Australian artist (born 1972)

Emma Hack (born 1972) is an Australian visual artist known for her photographs of painted bare human bodies that visually merge with a patterned background wall, producing a chameleon-like camouflage effect.
Her technique was developed in the early 2000s and inspired from wallpaper designs by Florence Broadhurst.
The technique got wide exposure in the music video to Gotye's hit "Somebody That I Used to Know".
Her 2014 work incorporated animals.

== Emma Hack Art Prize ==
In 2014 Emma Hack launched the Emma Hack Art Prize, offering a $5,000 acquisitive prize and exhibition opportunity to artists based in South Australia.

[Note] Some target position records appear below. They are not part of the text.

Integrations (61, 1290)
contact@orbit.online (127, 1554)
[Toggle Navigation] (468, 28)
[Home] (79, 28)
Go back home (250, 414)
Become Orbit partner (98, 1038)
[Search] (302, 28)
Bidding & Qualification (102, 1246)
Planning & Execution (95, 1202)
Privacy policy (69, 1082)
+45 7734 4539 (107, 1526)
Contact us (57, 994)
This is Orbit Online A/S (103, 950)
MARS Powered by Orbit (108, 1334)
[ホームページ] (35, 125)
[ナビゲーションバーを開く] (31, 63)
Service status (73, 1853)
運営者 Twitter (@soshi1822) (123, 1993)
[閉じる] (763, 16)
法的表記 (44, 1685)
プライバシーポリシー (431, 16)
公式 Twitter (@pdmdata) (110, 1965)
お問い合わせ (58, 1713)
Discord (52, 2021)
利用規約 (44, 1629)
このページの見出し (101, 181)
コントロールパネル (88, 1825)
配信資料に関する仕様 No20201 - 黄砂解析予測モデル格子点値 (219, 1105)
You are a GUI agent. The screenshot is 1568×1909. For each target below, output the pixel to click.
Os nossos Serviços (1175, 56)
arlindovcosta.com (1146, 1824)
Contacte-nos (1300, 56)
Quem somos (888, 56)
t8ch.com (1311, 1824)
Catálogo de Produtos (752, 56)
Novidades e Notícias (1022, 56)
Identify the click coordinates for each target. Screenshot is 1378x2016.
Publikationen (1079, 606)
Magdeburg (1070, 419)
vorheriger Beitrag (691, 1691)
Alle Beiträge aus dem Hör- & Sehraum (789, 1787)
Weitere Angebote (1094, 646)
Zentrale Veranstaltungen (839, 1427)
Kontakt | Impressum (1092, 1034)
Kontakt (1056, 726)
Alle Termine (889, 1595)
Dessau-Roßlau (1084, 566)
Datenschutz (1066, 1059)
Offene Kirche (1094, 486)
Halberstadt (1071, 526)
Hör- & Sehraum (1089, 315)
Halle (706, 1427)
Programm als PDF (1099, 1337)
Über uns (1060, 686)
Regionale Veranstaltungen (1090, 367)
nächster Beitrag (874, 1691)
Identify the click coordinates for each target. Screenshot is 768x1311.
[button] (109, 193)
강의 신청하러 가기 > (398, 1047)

The inaugural exhibition theme was 'My environment' and the overall winner was Natasha Natale for her piece Stump, a delicate sculpture reflecting the fragility and decline of her home garden. The winner of the People's Choice award was Tiffany Rysdale for her piece Growth Spurt.

In 2015 the theme was 'Humanity in the environment'.

A selection of finalists is made and works are placed on display at the Adelaide Convention Centre. Works must be made available for sale and part of the proceeds is donated to the Australian Marine Mammal Welfare and Rescue Organisation (AMMWRO). The exhibition is part of the Adelaide Fringe.